For this third Christmas in Chile, we are celebrating on Christmas Eve as plans were speedily made to spend Christmas Day and weekend at one of the many mini resorts that dot the vicinity around the Chillan volcanoes. This was going to be our most unusual Christmas yet.
“Unusual” is probably the word that best describes many of my current holiday experiences. In moving to Chile, all of the seasons have been flipped, and it is taking time to grow accustomed to the changes. In many respects, I feel as if I stand outside of time.
It still seems strange to be celebrating the holiday during the onset of summer, rather than winter. This morning, while standing in front of the kitchen window to prepare the Christmas Eve feast, a gentle, warm breeze caressed my face, rather than the bitter cold Arctic wind. While Christmas movies can make me feel very nostalgic for freshly fallen snow, I am thankful to not have to cope with bitter winters, icy roads and snow up to the rooftop. Nevertheless, I must admit to missing the hushed silence and glistening blanket of white once in awhile.
It is quite a shock for this North American girl to see summer grills, patio furniture and tents being marketed along side artificial trees, ornaments and twinkling lights. I still struggle with getting into the mindset of Christmas, when the sun is shining and I’m wearing a casual summer dress. It isn’t until the potted pine trees are brought in from the balcony and decorated that I come to terms with the holiday.
My favorite “terms of the holiday” is our removal of the intense commercialism associated with the giving of gifts. Although I had always despaired the loss of Christmas’ meaning in the midst of competitive giving and overspending, it was impossible to escape the trap in the U.S. Many a Black Friday found me standing in a deep line, with a cup of Tim Horton’s, waiting impatiently for the mall to open.
In Chile, we have tapered our gifts down to small ones given as part of a name drawing. Monetary limits are set at “dos lucas,” which is the equivalent of about $4-5, and there is such a rewarding feeling to find an appropriate small gift. Fortunately, many of the city plazas are filled with booths selling handcrafted wares. Also, the gallerias feature many small Mom and Pop gift shops.
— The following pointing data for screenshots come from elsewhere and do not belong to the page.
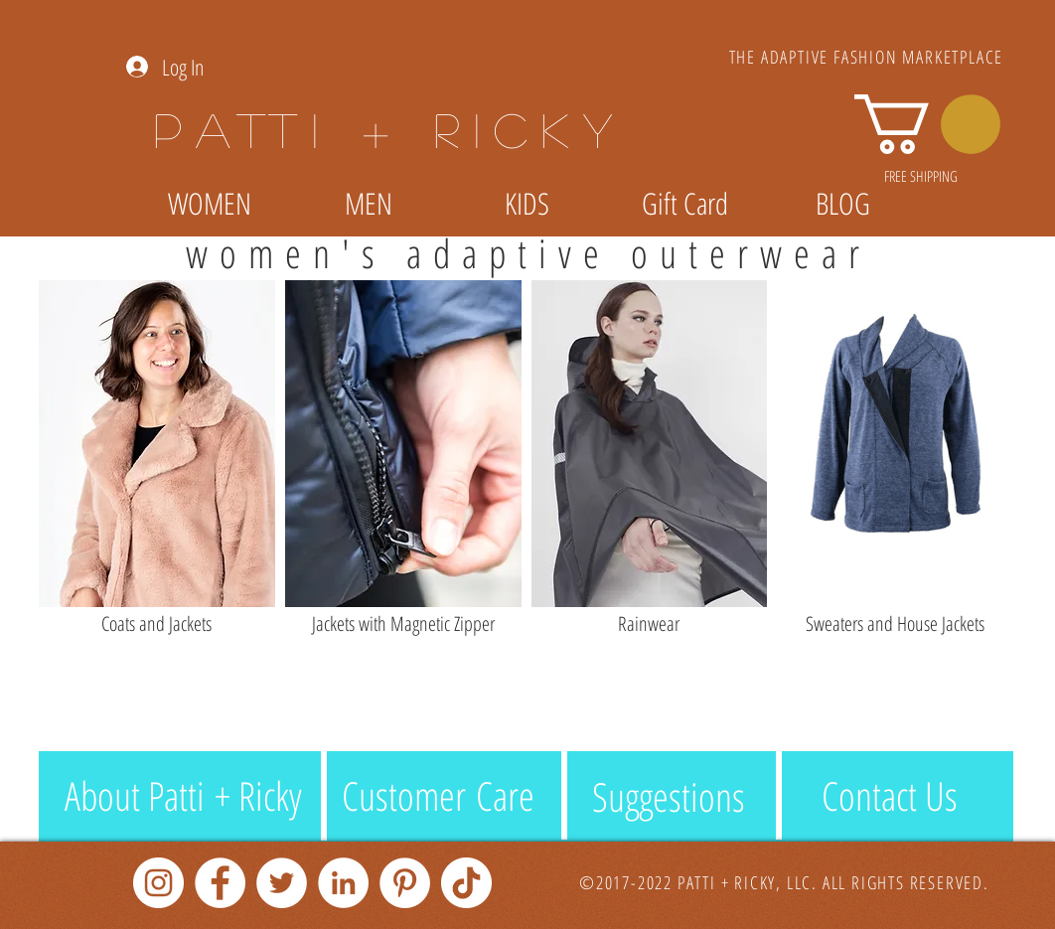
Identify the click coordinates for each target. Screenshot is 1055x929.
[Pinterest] (404, 882)
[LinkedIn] (343, 882)
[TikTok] (466, 882)
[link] (927, 124)
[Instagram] (158, 882)
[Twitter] (281, 882)
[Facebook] (220, 882)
Gifts do not have to be grandiose to be appreciated.
Also, the frenzy of cookie baking has been greatly diminished. Instead of almost a dozen different types, I choose two. Baking is a pleasure that I indulge in frequently, so we never feel deprived by the limitation.
Pan de Pascua is the preferred holiday dessert in Chile. This dense, fruit-laden bread is too delicious to elicit the exclamations of horror of its North American cousin. Also, the influence of German baking is found to grace the dessert tables.
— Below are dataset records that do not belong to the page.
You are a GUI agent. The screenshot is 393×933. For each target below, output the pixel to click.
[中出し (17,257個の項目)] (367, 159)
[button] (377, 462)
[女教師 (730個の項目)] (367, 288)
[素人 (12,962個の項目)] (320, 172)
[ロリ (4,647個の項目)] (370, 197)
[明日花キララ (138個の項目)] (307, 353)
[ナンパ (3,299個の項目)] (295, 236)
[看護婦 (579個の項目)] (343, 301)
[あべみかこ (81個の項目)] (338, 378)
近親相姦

Our real joy has been placed in sharing a wonderful meal with friends, students and family here. During the week prior to Christmas, we held a dinner for the students in the lab (photo at top). One student had chosen Indian as the theme for the dinner, and I was most happy to comply. Although I had greatly tapered the heat, and had completely eliminated peppers from one, some students were overwhelmed. Even the cumin and ginger in one pepper-less dish proved too much. This will indeed be a Christmas that they’ll remember for a long time. Italian has been requested for next year’s meal.
What is most surprising about Christmas in Chile are the similarities. While the religious significance of the holiday is first and foremost, Chilean homes are arrayed much as they are in the U.S. Many homes have Christmas trees, colored lights, garlands and stockings hanging from the mantle. I was also surprised to see “icicle” lights hanging from housetops and windows.
Santa Claus, in the form of Viejo Pascuero, also makes his rounds on Christmas. Our adopted nephew, Adolay, has heartily embraced this role for our Christmas dinners. Although, we tell everyone that gifts are not necessary, Adolay is often toting Viejo Pascuero’s bag. He has such a beautiful soul that shines brightly at our midnight dinner table.
Although, I feel sadness for being apart from our family back in the States, I know that our Christmas will be heartwarming, and filled with laughter and joy. Such a wonderful blessing in life!